Friday, June 19, 2015

Forgotten Books: Gone North - Charles Alden Seltzer


Technically this novel may not be forgotten, since Altus Press just reprinted it as one of the first entries in the Argosy Library, but I think it's safe to say that before that, not many people other than Matt Moring remembered it. Charles Alden Seltzer is best known as a Western author, but he wrote other sorts of adventure fiction, too. GONE NORTH, as its title implies, is a Northern, since it takes place in Canada's Great North Woods, but it doesn't have Mounties or snowstorms or dogsleds or many of the other trappings we associate with that genre. It does, however, have a varied cast of characters after a fortune in gold.

What else does it have, you ask? Well, how about a great stone castle in the middle of the woods, complete with towers and cannon and secret passages, populated by bloodthirsty pirates (the sea-going kind, who have moved north), foppish but deadly European aristocrats, a beautiful young girl raised by the above-mentioned pirates, and a prisoner who knows the location of a fabulously valuable gold mine. If that's not enough, how about a two-fisted protagonist who made a fortune in the Klondike and now roams the world in search of adventure and wrongs to right? Then there's his sidekick, a giant Indian who steps on his enemies' necks in order to break them. Throw in some sword fights, a lot of running around in those secret passages and tunnels, epic brawls like you'd find in movie serials from Republic Pictures, riding the rapids in canoes, and assorted other mayhem. How Seltzer overlooked a quicksand scene, I'll never know.

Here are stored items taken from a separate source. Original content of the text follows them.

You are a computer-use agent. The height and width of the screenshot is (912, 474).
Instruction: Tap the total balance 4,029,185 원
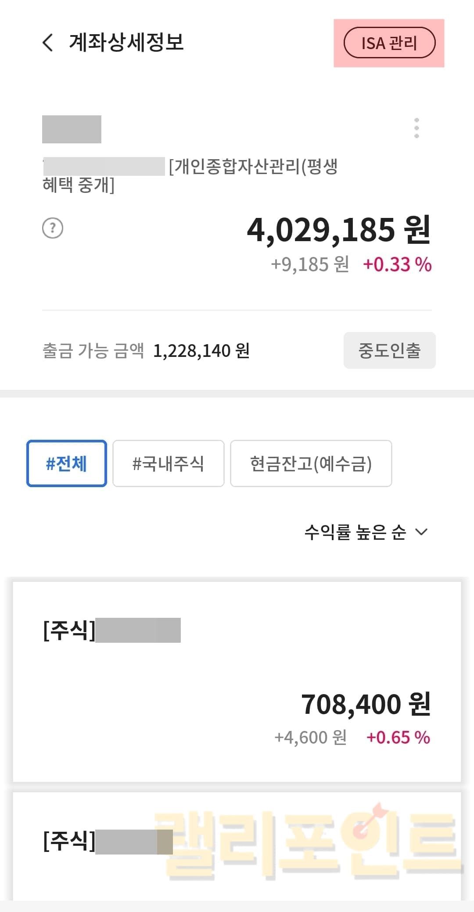pos(338,230)
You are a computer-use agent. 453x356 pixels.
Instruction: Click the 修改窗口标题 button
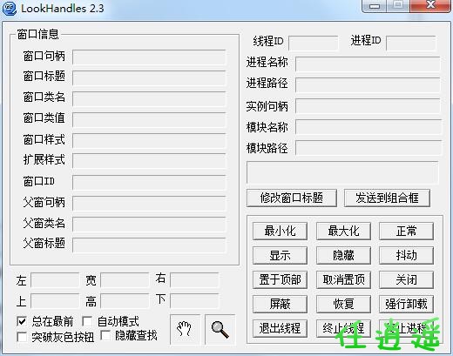292,198
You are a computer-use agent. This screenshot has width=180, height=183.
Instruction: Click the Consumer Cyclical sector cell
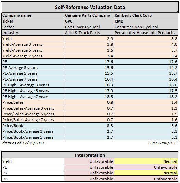89,27
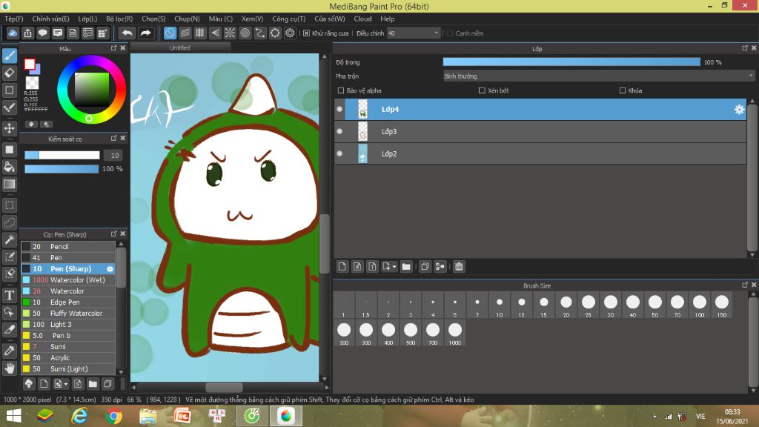The width and height of the screenshot is (759, 427).
Task: Expand the 'Điều chỉnh' value dropdown
Action: [436, 33]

This novel appeared as a six-part serial in ARGOSY in March and April of 1930, and the readers must have been holding their breath from one installment to the next. GONE NORTH is old-fashioned, sure, but it's also extremely entertaining if you're a fan of the adventure pulps. I loved it. It's exactly the sort of thing Ace Books would have reprinted in one of those small-size paperbacks in the early Sixties, and I would have read it on my parents' front porch on a summer day, utterly enthralled. It's hard to recapture that feeling now, but GONE NORTH does at times, and I'm grateful to Altus Press for bringing it back.

I've been wanting to read some of Charles Alden Seltzer's Westerns for a while. Now I want to even more.

11 comments:

Bill Crider said...

It's really too bad that there's no quicksand scene.

Peter Brandvold said...

You can't beat a giant Indian side-kick. No--you really can't!

I just ordered mine. Takes place just north of me.

Duane Spurlock said...

What Bill Crider said.

Duane Spurlock said...

Having read at least one of Charles Alden Seltzer's westerns, I'm a bit surprised by your description of this novel. Sadly, there were no Indian side-kicks in the stories I read.

Walker Martin said...

I have the issues with this serial but I see that I haven't read it yet. But I did read the Theodore Roscoe novelet "The Blue Cats of Buddha" and enjoyed it a lot. I read it back in 1981, over 30 years ago. Time flies fast for pulp collectors.

Anonymous said...

"Gone North" was earlier reprinted in the late 40's as a digest sized paperback as part of a series called "Adventure Novels Classic". I mention that just for the sake of completeness.

Curt Phillips

James Reasoner said...

Thanks for the info, Curt. I didn't know about the digest-sized reprint. I like the sound of "Adventure Novels Classic".

Moring said...

Thanks for the plug, James! I'm really pleased at the response to The Argosy Library, and I'm already nearing completion on Series 2. You might be surprised as who's been included in that forthcoming wave of ten books (and I'm all ears as to suggestions to reprint in the future).

At the risk of taking advantage of James's blog, I wanted to let everyone know that Series 1 of The Argosy Library is available as one heavily-discounted set in softcover, hardcover, and ebook formats at:

http://www.altuspress.com/shop/the-argosy-library-series-1-ten-book-set/

R.K. Robinson said...

I haven't ordered it yet, but I'm going to. After this review and one one Evan Lewis' blog.

Shay said...

There are about a dozen of Seltzer's Westerns available as free downloads from archive.net and Project Gutenberg.

Pulp Flakes said...

James, you made me pull this out of the to be read mountain and give it a go right now. I'm glad i did. Seltzer keeps moving the narrative so fast that you never notice any of the improbabilities when you're reading.

I think the movie/serial comparison is quite apt, many of his stories got made into movies as well. All in all a fun quick read, and one i'm happy i read.